Thank you all for your time x.x

AnnieMags
27-12-15, 20:02
First of all, I'm sorry for the way you lost your mum, that must have been very hard. A fear of cancer is of course very common in people with health anxiety, and many women are particularly terrified of breast cancer. Apart from anything else, it is so 'high profile' and so much in the media, and this tends to both trigger and fuel this particular fear.

Do you have any reason to think you have breast cancer or is it a generalised 'what if I have it?' type of fear? Either way, here's what I would do: make an appointment with the nicest, most sympathetic GP in your practice, tell him or her everything you have told us here, and have a thorough examination. All will be well and you will be reassured. Living with such a fear is no way to live and I am sure it will be proven to be completely unnecessary. Best wishes from Annie :hugs:

rbm
27-12-15, 21:35
I have an ultrasound once a year, people are laughing at me, they don't know i struggle with my thoughts every day like you do.so once a year i reassure myself i'm fine and if it happens, i would have caught it just in time.sorry for your loss, hope you find comfort here like the rest of us

PokerRob
27-12-15, 21:45
Your just like me... There are those who need test after test after test after test in a futile attemp to convice themselves there O.K, however, they keep finding potential faults in the tests...

And then there is people like us who are too scared to go!

When I was younger I had a rash on my penis, of course Dr Google let me down the penile cancer route with the only cure being to chop it off! Turned out to be eczema!

Right now Im scarred I have mercury poisoning from a rare form of mercury called dimethylmercury... The though of going for a mercury poi..... I cant even write the rest of that sentence without risking another panic attack from occuring...

Now time to go back on focus on the tingling I think I have in my hands and feet!

Stayathomemum15
29-12-15, 09:34
Thank you everyone for getting back to me. It's reassuring to know that this is more common then I first thought!
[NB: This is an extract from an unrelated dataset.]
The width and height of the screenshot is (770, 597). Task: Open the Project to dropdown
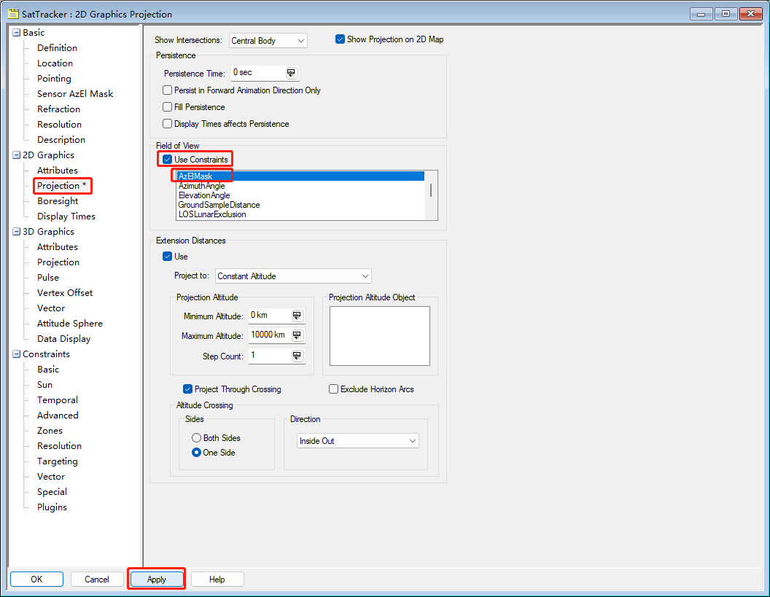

The reason why I am convinced it's breast because where I am heavy chested compared to the rest of my body. I can get terrible ache from the bras I wear etc and obviously one throbbing pain and that's it. I go lightheaded my whole thoughts are about it! I have 2 young children and I just don't want them to ever remember their mum always being in the edge.
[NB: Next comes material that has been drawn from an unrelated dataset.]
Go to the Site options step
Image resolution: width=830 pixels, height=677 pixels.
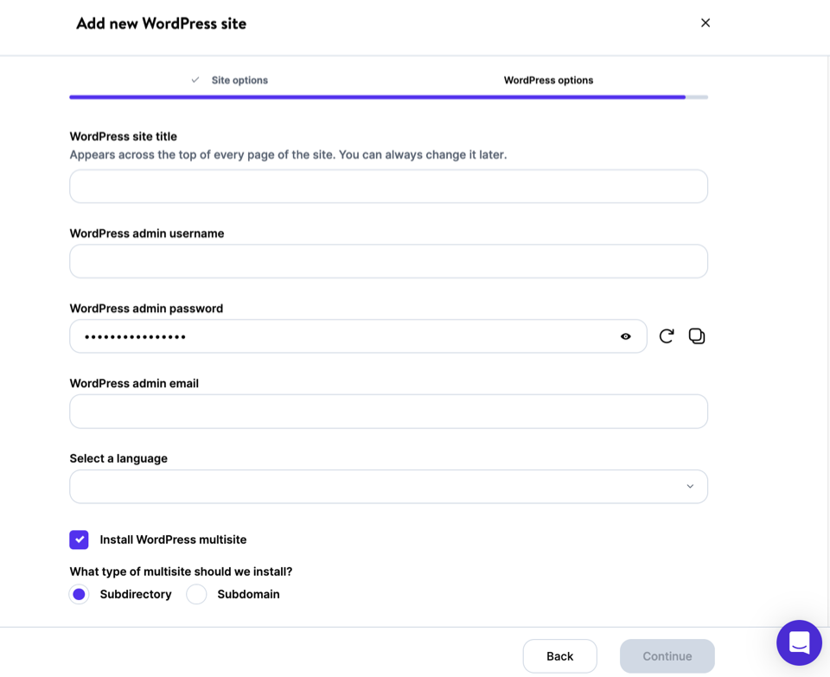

Thank you for the advice :) I will make an appointment that way I can hopefully put this all behind me xx

eternally optimistic
29-12-15, 10:59
Hi..

Definitely get an appointment, if only to reassure yourself that all is good.
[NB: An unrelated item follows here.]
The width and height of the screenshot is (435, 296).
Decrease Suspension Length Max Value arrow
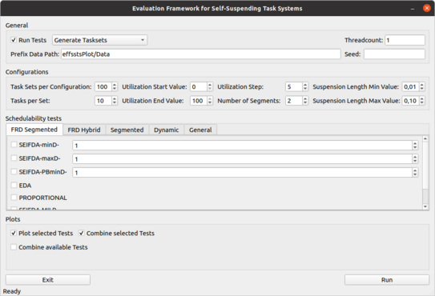(421, 103)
It will give you an opportunity to discuss anything else of importance.

Don't feel bad about going to see GP, if it is affecting your health because you are worrying, then that in itself is good reason to go.

Best wishes and I hope you get reassurance.

Lauraallan86
29-12-15, 18:25
Nope your not alone cancer is my worst fear 3 years ago a friends parents both passed from cancer within 6 months of each other and I believe this happening ignited my health anxiety I already suffered with gad but this sent my health anxiety off I too last year had an abnormal breast and was thinking the worst and put it of I bit the bullet and went to the gp and they referred me straight away to the breast clinic go and put your mind at rest easier said than done I know as now I've been having tests that I'm slightly anemic and that awful fear has reared its head again my mind has gone into overdrive x

cattia
29-12-15, 18:35
I too have a terrible fear of cancer, ranging from skin to breast, brain tumour, at the moment it's lymphoma. I think there is so much publicity about it and we all know someone affected by it which makes it very real. I am so sorry that you lost your mum like that, I can't imagine how hard that must be.